Com o avanço da idade, no entanto, manter essa massa se torna um desafio. A perda muscular progressiva, conhecida como sarcopenia, é um processo natural do envelhecimento, mas que pode ser acelerado pelo sedentarismo e por hábitos inadequados - e os impactos vão muito além da aparência.

 

“Com a perda de massa, aumentam riscos como quedas que causam fraturas, perda da funcionalidade, dores articulares, dificuldade de subir escadas e andar por muito tempo, além da perda da autonomia”, explicou Inara.

 

Esse cenário ajuda a entender por que a preservação muscular é, hoje, uma das prioridades em saúde pública, especialmente, em populações mais envelhecidas.

 

Individual

Apesar da importância, não existe um número universal que determine a quantidade ideal de massa muscular. Cada corpo responde de forma única, considerando fatores como idade, sexo, altura e composição corporal. Mais do que atingir um padrão, o foco está em manter níveis saudáveis e funcionais.

 

“Não existe nenhum número exato. A massa magra depende muito de cada indivíduo”, destacou a profissional.

 

Na prática, isso significa que o acompanhamento personalizado, com avaliação física e orientação profissional, é essencial para entender as necessidades de cada pessoa.

 

Outro ponto-chave é a combinação entre treino e alimentação. Não basta frequentar a academia sem dar atenção ao que se consome - e o inverso também não funciona. A construção e manutenção muscular dependem diretamente desse equilíbrio.

 

“Os dois se complementam.
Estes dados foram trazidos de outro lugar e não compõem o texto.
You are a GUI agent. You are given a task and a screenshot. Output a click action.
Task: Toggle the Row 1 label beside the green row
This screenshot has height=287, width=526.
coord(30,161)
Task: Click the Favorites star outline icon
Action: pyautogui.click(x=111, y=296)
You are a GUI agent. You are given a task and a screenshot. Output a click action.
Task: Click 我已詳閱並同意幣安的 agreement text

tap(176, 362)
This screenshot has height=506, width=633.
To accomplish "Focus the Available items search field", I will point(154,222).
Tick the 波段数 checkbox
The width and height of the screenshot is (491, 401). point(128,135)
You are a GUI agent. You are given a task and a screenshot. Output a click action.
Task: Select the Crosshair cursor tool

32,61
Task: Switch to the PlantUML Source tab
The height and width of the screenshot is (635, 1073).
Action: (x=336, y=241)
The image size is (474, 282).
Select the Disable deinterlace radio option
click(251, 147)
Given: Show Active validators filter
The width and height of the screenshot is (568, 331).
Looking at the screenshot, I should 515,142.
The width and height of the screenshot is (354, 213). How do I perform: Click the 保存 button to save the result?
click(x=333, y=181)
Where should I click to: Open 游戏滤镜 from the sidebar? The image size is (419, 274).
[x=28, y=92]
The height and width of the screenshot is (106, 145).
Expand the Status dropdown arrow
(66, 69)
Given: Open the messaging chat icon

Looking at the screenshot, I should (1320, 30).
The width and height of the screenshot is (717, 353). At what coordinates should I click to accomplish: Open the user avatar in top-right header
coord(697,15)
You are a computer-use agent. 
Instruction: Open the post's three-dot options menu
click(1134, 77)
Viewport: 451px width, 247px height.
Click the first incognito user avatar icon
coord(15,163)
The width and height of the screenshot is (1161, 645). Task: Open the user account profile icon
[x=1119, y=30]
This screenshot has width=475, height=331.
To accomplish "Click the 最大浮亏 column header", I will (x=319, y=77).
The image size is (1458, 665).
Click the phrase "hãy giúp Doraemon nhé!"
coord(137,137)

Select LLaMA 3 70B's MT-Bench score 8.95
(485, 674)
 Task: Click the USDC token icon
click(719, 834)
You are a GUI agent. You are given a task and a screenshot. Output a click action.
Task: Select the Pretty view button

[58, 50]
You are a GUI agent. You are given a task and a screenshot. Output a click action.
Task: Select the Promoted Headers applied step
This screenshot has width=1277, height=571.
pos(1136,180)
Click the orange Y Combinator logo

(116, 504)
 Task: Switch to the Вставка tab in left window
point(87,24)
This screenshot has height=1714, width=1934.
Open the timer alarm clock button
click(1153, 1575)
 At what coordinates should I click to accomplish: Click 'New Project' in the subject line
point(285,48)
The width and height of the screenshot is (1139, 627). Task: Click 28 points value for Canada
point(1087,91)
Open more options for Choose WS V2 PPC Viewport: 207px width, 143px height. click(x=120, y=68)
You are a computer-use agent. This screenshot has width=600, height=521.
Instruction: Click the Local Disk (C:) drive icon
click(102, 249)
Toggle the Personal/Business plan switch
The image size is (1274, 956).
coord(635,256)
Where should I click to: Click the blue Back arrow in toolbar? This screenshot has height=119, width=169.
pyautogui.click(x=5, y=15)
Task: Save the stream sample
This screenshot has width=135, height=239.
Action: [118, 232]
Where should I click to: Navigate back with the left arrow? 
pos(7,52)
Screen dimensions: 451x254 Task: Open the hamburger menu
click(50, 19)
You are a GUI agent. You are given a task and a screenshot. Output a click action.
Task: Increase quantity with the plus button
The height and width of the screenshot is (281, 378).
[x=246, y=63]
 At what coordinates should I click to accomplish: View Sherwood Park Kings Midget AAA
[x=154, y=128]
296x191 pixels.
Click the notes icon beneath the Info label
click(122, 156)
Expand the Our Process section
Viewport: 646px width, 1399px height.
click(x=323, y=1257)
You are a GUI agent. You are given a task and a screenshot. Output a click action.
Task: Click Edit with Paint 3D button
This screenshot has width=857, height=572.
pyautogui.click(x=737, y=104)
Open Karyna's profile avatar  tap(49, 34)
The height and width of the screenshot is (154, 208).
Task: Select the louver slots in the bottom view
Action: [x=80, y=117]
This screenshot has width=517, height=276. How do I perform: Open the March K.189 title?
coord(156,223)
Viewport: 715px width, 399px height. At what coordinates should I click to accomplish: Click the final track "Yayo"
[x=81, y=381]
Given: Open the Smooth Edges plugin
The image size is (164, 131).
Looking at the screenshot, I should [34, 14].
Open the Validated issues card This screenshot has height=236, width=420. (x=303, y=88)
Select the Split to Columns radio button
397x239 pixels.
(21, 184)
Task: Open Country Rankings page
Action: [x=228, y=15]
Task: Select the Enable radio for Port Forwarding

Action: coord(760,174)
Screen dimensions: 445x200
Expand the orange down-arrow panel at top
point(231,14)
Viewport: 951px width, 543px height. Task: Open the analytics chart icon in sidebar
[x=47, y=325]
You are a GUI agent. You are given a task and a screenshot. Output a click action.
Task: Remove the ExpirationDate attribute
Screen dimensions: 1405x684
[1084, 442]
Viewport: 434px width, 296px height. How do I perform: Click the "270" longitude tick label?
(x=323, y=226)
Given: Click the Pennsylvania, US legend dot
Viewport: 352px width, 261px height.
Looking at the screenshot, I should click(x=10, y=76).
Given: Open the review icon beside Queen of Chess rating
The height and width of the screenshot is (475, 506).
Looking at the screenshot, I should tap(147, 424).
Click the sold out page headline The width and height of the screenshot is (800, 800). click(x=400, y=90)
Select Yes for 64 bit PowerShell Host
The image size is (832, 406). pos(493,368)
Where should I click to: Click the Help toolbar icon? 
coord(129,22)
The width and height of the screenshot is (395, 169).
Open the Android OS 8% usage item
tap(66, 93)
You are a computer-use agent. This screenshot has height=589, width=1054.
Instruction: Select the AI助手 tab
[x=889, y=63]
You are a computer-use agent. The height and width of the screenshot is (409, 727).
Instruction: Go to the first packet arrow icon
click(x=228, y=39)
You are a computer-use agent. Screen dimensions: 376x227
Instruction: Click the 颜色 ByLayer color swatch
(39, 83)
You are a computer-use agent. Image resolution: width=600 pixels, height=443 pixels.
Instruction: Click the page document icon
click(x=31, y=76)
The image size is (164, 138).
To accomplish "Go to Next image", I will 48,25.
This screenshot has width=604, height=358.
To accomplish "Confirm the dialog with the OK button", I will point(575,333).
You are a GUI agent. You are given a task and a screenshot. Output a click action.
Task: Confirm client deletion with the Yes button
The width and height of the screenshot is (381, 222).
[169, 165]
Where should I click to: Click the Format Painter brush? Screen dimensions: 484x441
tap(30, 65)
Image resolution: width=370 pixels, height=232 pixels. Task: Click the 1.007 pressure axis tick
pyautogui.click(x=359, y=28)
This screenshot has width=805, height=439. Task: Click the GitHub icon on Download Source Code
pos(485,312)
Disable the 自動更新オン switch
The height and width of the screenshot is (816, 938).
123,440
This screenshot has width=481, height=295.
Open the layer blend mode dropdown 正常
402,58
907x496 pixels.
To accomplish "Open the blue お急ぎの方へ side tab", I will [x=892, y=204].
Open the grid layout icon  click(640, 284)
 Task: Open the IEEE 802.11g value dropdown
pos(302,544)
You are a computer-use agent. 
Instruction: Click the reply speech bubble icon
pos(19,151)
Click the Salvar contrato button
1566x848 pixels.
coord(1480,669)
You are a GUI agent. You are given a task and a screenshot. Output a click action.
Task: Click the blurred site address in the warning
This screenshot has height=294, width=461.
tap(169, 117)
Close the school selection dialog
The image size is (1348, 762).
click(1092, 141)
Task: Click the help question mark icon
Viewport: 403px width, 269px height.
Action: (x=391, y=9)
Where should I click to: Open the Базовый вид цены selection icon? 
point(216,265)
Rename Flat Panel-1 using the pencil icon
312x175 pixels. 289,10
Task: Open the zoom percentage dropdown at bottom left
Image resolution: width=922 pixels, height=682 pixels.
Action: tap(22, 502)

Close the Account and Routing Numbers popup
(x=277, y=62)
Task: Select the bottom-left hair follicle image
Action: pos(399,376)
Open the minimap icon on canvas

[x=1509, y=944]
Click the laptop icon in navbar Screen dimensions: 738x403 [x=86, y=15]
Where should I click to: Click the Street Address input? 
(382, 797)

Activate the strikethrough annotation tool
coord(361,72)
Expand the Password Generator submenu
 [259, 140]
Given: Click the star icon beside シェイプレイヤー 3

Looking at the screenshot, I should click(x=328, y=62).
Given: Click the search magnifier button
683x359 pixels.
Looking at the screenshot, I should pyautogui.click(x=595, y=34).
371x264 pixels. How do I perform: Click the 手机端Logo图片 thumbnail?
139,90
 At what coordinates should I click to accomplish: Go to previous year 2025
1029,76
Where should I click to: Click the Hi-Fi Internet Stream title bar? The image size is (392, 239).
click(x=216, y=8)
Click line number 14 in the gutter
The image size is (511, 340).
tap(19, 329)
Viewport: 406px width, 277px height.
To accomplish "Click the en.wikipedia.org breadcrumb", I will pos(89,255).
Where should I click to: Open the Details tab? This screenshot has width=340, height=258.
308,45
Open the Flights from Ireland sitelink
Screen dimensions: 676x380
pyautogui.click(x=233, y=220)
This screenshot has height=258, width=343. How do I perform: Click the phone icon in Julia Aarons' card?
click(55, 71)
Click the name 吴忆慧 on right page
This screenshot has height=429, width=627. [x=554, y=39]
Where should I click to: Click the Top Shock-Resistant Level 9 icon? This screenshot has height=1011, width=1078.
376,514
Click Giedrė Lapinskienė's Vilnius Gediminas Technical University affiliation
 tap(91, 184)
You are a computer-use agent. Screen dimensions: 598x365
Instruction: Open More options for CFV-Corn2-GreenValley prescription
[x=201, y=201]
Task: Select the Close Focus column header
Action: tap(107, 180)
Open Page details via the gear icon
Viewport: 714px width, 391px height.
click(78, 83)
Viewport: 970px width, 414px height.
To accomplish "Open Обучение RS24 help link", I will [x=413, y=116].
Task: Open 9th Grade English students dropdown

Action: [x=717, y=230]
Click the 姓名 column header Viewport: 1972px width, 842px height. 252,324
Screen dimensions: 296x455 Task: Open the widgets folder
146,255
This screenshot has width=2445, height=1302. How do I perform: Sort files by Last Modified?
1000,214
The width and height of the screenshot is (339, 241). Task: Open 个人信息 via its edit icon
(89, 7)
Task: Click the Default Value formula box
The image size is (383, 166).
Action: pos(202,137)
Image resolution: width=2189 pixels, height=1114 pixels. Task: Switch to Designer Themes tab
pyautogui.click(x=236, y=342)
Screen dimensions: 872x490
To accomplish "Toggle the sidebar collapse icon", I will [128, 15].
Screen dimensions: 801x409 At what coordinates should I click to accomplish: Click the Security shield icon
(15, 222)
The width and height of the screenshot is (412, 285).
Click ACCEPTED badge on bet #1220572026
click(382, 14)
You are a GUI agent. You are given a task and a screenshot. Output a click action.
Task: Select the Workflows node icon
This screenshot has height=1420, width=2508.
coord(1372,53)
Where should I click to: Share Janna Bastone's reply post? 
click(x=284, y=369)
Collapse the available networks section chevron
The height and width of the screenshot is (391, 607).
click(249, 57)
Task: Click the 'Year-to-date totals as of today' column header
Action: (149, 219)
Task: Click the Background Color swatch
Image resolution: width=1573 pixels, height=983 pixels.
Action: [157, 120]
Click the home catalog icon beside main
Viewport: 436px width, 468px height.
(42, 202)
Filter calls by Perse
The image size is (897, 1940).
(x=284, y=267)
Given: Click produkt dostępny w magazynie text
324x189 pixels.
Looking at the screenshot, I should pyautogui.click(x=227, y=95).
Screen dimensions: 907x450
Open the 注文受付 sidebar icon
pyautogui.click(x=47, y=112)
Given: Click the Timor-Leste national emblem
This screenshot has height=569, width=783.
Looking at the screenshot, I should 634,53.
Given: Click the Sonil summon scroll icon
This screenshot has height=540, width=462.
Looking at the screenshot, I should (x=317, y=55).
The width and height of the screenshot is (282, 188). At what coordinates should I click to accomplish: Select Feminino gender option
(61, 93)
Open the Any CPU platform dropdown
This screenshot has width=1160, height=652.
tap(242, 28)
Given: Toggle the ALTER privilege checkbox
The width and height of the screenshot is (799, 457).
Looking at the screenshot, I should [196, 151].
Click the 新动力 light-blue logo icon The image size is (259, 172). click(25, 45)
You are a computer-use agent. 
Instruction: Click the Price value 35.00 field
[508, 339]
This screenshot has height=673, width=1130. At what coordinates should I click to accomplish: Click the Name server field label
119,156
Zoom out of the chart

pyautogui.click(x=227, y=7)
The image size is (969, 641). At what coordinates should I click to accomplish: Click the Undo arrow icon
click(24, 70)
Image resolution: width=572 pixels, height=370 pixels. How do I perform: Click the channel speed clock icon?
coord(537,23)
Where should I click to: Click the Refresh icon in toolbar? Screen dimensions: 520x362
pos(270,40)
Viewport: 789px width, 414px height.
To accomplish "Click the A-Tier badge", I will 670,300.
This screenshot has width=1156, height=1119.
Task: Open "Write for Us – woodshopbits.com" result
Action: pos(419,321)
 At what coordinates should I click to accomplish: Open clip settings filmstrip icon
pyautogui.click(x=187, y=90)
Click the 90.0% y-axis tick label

Sem treino, não existe massa muscular; sem alimentação, o treino não constrói. Só funciona se os dois andarem de mãos dadas”, reforçou Inara.

 

Proteínas adequadas, ingestão calórica equilibrada e micronutrientes são fundamentais para sustentar esse processo.

 

Processo

A atenção à massa muscular também deve começar mais cedo do que muitos imaginam. Embora os efeitos mais visíveis apareçam com o envelhecimento, a perda começa de forma silenciosa ainda na vida adulta, e pode se intensificar rapidamente sem intervenção.

 

“A perda se inicia nos 30 anos e acelera a partir dos 40. Portanto, é importante manter a constância de treinos a partir dessa idade para, na melhor idade, você estar funcional”, encerrou Inara.